### [What you need to do]
An acceptable response holds only the line containing "Identify the click" and every line after it to the end of the records, each reproduced exactly.

Collected data entries:
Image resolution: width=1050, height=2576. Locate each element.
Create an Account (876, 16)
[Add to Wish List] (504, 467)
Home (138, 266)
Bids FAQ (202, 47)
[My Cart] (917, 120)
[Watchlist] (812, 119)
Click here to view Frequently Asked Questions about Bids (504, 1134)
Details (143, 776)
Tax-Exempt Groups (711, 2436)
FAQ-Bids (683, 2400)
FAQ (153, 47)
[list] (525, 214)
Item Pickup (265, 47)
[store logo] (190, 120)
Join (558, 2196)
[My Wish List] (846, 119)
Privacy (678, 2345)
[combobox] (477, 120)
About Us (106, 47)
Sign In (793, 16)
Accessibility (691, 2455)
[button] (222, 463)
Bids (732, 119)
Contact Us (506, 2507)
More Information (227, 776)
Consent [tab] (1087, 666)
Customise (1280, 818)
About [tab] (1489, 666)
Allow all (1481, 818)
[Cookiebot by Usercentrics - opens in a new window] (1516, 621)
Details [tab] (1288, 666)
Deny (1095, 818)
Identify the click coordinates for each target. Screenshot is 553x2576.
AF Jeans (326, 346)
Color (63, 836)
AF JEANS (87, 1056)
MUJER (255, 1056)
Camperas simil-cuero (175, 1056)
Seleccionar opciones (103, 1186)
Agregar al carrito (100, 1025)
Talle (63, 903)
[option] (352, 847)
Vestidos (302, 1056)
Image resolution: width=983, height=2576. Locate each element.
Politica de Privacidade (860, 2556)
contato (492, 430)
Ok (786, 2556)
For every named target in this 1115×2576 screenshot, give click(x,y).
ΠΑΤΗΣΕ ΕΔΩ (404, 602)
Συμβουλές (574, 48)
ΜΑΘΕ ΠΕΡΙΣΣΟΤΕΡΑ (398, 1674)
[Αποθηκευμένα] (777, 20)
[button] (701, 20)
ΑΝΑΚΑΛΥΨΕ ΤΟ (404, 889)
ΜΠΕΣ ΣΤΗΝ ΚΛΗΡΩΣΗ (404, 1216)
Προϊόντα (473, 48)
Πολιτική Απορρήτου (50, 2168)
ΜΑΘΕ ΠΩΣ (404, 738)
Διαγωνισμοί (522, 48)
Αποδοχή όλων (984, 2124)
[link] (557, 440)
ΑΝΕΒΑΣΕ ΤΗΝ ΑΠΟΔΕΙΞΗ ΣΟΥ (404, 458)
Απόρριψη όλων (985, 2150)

### [Your response]
Identify the click coordinates for each target. Screenshot is 553x2576.
AF Jeans (326, 346)
Color (63, 836)
AF JEANS (87, 1056)
MUJER (255, 1056)
Camperas simil-cuero (175, 1056)
Seleccionar opciones (103, 1186)
Agregar al carrito (100, 1025)
Talle (63, 903)
[option] (352, 847)
Vestidos (302, 1056)
Image resolution: width=983, height=2576. Locate each element.
Politica de Privacidade (860, 2556)
contato (492, 430)
Ok (786, 2556)
For every named target in this 1115×2576 screenshot, give click(x,y).
ΠΑΤΗΣΕ ΕΔΩ (404, 602)
Συμβουλές (574, 48)
ΜΑΘΕ ΠΕΡΙΣΣΟΤΕΡΑ (398, 1674)
[Αποθηκευμένα] (777, 20)
[button] (701, 20)
ΑΝΑΚΑΛΥΨΕ ΤΟ (404, 889)
ΜΠΕΣ ΣΤΗΝ ΚΛΗΡΩΣΗ (404, 1216)
Προϊόντα (473, 48)
Πολιτική Απορρήτου (50, 2168)
ΜΑΘΕ ΠΩΣ (404, 738)
Διαγωνισμοί (522, 48)
Αποδοχή όλων (984, 2124)
[link] (557, 440)
ΑΝΕΒΑΣΕ ΤΗΝ ΑΠΟΔΕΙΞΗ ΣΟΥ (404, 458)
Απόρριψη όλων (985, 2150)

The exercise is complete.